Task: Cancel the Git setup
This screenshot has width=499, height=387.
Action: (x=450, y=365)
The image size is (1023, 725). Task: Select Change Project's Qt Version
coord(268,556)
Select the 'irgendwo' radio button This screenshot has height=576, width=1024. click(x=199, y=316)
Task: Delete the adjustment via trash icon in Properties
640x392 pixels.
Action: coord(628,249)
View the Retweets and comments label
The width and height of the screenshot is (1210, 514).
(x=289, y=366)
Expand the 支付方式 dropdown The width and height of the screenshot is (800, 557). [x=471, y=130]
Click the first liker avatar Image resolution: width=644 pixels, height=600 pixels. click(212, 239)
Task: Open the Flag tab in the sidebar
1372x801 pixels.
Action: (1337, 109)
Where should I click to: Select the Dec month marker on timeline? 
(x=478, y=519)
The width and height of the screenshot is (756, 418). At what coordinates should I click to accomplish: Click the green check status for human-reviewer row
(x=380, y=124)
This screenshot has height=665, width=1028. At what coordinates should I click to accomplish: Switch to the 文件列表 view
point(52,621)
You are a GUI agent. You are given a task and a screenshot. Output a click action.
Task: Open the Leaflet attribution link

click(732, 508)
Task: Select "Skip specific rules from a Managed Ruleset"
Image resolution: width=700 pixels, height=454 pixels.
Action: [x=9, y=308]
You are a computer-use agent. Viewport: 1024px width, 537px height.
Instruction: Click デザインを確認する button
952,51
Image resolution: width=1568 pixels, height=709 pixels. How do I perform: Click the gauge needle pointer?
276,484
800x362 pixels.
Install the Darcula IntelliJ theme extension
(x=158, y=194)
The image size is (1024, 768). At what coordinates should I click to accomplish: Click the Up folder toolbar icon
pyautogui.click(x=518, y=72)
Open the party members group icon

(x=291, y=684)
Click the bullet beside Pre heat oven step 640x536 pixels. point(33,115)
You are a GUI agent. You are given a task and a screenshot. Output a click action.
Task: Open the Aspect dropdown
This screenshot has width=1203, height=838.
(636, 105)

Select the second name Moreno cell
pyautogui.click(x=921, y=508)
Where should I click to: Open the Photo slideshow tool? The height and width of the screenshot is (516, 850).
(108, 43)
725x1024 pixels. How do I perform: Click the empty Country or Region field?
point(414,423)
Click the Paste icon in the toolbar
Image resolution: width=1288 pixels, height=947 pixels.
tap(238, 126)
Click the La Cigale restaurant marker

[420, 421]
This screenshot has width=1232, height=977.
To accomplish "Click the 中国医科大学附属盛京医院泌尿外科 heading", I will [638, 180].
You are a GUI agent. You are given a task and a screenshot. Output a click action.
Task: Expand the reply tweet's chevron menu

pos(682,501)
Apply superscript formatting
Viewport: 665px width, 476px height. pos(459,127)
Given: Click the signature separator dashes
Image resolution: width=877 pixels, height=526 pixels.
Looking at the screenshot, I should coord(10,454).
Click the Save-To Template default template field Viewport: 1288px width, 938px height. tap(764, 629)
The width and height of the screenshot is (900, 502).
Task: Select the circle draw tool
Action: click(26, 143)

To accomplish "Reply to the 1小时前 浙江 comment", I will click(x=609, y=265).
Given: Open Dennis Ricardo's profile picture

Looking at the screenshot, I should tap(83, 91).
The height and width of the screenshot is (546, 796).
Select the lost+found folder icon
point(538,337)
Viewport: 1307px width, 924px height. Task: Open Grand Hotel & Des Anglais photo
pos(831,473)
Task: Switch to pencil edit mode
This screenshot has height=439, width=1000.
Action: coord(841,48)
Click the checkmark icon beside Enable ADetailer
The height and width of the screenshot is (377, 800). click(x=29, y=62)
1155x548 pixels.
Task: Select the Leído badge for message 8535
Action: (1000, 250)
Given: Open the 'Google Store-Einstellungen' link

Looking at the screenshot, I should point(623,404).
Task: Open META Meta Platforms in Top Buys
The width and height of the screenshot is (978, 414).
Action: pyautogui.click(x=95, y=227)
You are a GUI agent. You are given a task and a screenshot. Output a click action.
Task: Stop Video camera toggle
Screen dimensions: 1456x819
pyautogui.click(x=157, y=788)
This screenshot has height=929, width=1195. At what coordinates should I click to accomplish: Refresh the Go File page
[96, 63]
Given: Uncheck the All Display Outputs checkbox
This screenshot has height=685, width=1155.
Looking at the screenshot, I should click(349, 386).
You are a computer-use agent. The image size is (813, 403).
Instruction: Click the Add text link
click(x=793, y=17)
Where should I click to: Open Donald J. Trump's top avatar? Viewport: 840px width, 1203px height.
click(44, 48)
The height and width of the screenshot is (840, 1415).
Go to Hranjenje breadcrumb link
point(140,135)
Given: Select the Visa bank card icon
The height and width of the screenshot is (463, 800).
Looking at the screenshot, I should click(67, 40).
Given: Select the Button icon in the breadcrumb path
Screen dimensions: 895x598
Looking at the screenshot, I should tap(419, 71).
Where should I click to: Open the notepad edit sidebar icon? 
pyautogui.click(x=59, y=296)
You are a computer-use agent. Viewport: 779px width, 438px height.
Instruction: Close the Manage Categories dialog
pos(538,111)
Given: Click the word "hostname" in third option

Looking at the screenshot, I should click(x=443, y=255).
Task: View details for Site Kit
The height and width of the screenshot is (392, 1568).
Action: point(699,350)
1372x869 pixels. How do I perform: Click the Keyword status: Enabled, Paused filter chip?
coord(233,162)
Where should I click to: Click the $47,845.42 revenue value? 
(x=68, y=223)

:: WHAT YOU SHOULD DO ::
Would you print all of the material above exactly as written?

:: ANSWER BOX ::
Task: Cancel the Git setup
This screenshot has width=499, height=387.
Action: (x=450, y=365)
The image size is (1023, 725). Task: Select Change Project's Qt Version
coord(268,556)
Select the 'irgendwo' radio button This screenshot has height=576, width=1024. click(x=199, y=316)
Task: Delete the adjustment via trash icon in Properties
640x392 pixels.
Action: coord(628,249)
View the Retweets and comments label
The width and height of the screenshot is (1210, 514).
(x=289, y=366)
Expand the 支付方式 dropdown The width and height of the screenshot is (800, 557). [x=471, y=130]
Click the first liker avatar Image resolution: width=644 pixels, height=600 pixels. click(212, 239)
Task: Open the Flag tab in the sidebar
1372x801 pixels.
Action: (1337, 109)
Where should I click to: Select the Dec month marker on timeline? 
(x=478, y=519)
The width and height of the screenshot is (756, 418). At what coordinates should I click to accomplish: Click the green check status for human-reviewer row
(x=380, y=124)
This screenshot has height=665, width=1028. At what coordinates should I click to accomplish: Switch to the 文件列表 view
point(52,621)
You are a GUI agent. You are given a task and a screenshot. Output a click action.
Task: Open the Leaflet attribution link

click(732, 508)
Task: Select "Skip specific rules from a Managed Ruleset"
Image resolution: width=700 pixels, height=454 pixels.
Action: [x=9, y=308]
You are a computer-use agent. Viewport: 1024px width, 537px height.
Instruction: Click デザインを確認する button
952,51
Image resolution: width=1568 pixels, height=709 pixels. How do I perform: Click the gauge needle pointer?
276,484
800x362 pixels.
Install the Darcula IntelliJ theme extension
(x=158, y=194)
The image size is (1024, 768). At what coordinates should I click to accomplish: Click the Up folder toolbar icon
pyautogui.click(x=518, y=72)
Open the party members group icon

(x=291, y=684)
Click the bullet beside Pre heat oven step 640x536 pixels. point(33,115)
You are a GUI agent. You are given a task and a screenshot. Output a click action.
Task: Open the Aspect dropdown
This screenshot has width=1203, height=838.
(636, 105)

Select the second name Moreno cell
pyautogui.click(x=921, y=508)
Where should I click to: Open the Photo slideshow tool? The height and width of the screenshot is (516, 850).
(108, 43)
725x1024 pixels. How do I perform: Click the empty Country or Region field?
point(414,423)
Click the Paste icon in the toolbar
Image resolution: width=1288 pixels, height=947 pixels.
tap(238, 126)
Click the La Cigale restaurant marker

[420, 421]
This screenshot has width=1232, height=977.
To accomplish "Click the 中国医科大学附属盛京医院泌尿外科 heading", I will [638, 180].
You are a GUI agent. You are given a task and a screenshot. Output a click action.
Task: Expand the reply tweet's chevron menu

pos(682,501)
Apply superscript formatting
Viewport: 665px width, 476px height. pos(459,127)
Given: Click the signature separator dashes
Image resolution: width=877 pixels, height=526 pixels.
Looking at the screenshot, I should coord(10,454).
Click the Save-To Template default template field Viewport: 1288px width, 938px height. tap(764, 629)
The width and height of the screenshot is (900, 502).
Task: Select the circle draw tool
Action: click(26, 143)

To accomplish "Reply to the 1小时前 浙江 comment", I will click(x=609, y=265).
Given: Open Dennis Ricardo's profile picture

Looking at the screenshot, I should tap(83, 91).
The height and width of the screenshot is (546, 796).
Select the lost+found folder icon
point(538,337)
Viewport: 1307px width, 924px height. Task: Open Grand Hotel & Des Anglais photo
pos(831,473)
Task: Switch to pencil edit mode
This screenshot has height=439, width=1000.
Action: coord(841,48)
Click the checkmark icon beside Enable ADetailer
The height and width of the screenshot is (377, 800). click(x=29, y=62)
1155x548 pixels.
Task: Select the Leído badge for message 8535
Action: (1000, 250)
Given: Open the 'Google Store-Einstellungen' link

Looking at the screenshot, I should point(623,404).
Task: Open META Meta Platforms in Top Buys
The width and height of the screenshot is (978, 414).
Action: pyautogui.click(x=95, y=227)
You are a GUI agent. You are given a task and a screenshot. Output a click action.
Task: Stop Video camera toggle
Screen dimensions: 1456x819
pyautogui.click(x=157, y=788)
This screenshot has height=929, width=1195. At what coordinates should I click to accomplish: Refresh the Go File page
[96, 63]
Given: Uncheck the All Display Outputs checkbox
This screenshot has height=685, width=1155.
Looking at the screenshot, I should click(349, 386).
You are a computer-use agent. The image size is (813, 403).
Instruction: Click the Add text link
click(x=793, y=17)
Where should I click to: Open Donald J. Trump's top avatar? Viewport: 840px width, 1203px height.
click(44, 48)
The height and width of the screenshot is (840, 1415).
Go to Hranjenje breadcrumb link
point(140,135)
Given: Select the Visa bank card icon
The height and width of the screenshot is (463, 800).
Looking at the screenshot, I should click(67, 40).
Given: Select the Button icon in the breadcrumb path
Screen dimensions: 895x598
Looking at the screenshot, I should tap(419, 71).
Where should I click to: Open the notepad edit sidebar icon? 
pyautogui.click(x=59, y=296)
You are a computer-use agent. Viewport: 779px width, 438px height.
Instruction: Close the Manage Categories dialog
pos(538,111)
Given: Click the word "hostname" in third option

Looking at the screenshot, I should click(x=443, y=255).
Task: View details for Site Kit
The height and width of the screenshot is (392, 1568).
Action: point(699,350)
1372x869 pixels. How do I perform: Click the Keyword status: Enabled, Paused filter chip?
coord(233,162)
Where should I click to: Click the $47,845.42 revenue value? 
(x=68, y=223)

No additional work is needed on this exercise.